Interests and Information
W.E.B. Du Bois
Ralph Ellison
African American literature and intellectual history
Francophone Caribbean literature
Literary Theory and Criticism
Metaphor
Cultural studies
American studies
Black nationalism
Assistant Professor
Ph.D., Comparative Literature, Washington University, 2001.

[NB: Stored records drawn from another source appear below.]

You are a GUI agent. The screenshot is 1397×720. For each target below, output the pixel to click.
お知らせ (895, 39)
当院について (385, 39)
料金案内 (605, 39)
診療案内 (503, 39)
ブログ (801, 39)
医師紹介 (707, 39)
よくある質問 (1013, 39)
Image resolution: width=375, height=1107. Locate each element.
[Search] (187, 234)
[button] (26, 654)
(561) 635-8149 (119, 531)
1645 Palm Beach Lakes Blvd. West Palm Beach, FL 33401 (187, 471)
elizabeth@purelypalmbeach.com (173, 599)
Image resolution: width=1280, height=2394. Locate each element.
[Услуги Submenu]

M.A., Comparative Literature, Washington University, 1996
M.Ed., Higher Education Administration, Ohio University, 1994
A.B., French, Ohio University, 1987
rrfisher@email.unc.edu
Much of my work has been in the area of African American literature and literary theory. My most recent work includes “Remnants of Memory: Testimony and Being in Sketches of Southern Life,” which will appear in a special poetry number of ESQ: A Journal of the American Renaissance in 2008 (vol 54 no 1); “The Anatomy of a Symbol: Reading W.E.B. Du Bois’s Dark Princess: A Romance” (CR: The New Centennial Review, vol 6 no 3, 2007); “Cultural Artifacts and the Narrative of History: W.E.B. Du Bois and the Exhibiting of Culture at the 1900 Paris Exposition Universelle” (Modern Fiction Studies, vol 51 no 4, 2005); and “Metaphoric Black Bodies in the Hinterlands of Race, or, towards Deciphering the Du Boisian Concept of Race and Nation in ‘The Conservation of Races’” (Race and Ethnicity: Across Time and Space, 2004). My introduction and notes for a new edition of The Interesting Narrative, by the eighteenth-century autobiographer Olaudah Equiano, was published by Barnes and Noble Press in December 2005. Another essay I am currently completing, entitled “Habitations of the Veil: Two Instances of Autobiography,” is forthcoming in the journal Criticism. This piece focuses on questions of refiguration, presence, and representation in two autobiographical texts by W.E.B. Du Bois. I also have written encyclopedia and/or review articles on Ralph Ellison, Albert Murray, Gerald Early, and Itabari Njeri.
As a comparatist, I am interested in transnational, African American, and American studies, and have conducted various sorts of graduate and undergraduate seminars having to do with matters of cross-cultural representation. My research areas also include the Francophone Caribbean literatures of Martinique and Guadeloupe.
Currently, I am working on two book projects. The first is a study titled Words without Masters: The Poetics of Metaphor in African American Literature. The second is a collection of critical essays on the work of Paul Gilroy. This volume, which I am co-editing with Jay Garcia, will include two new essays by Professor Gilroy. It is under consideration at UNC Press. A future book project will focus on World’s Fairs, African Americans, and the Politics of Engagement.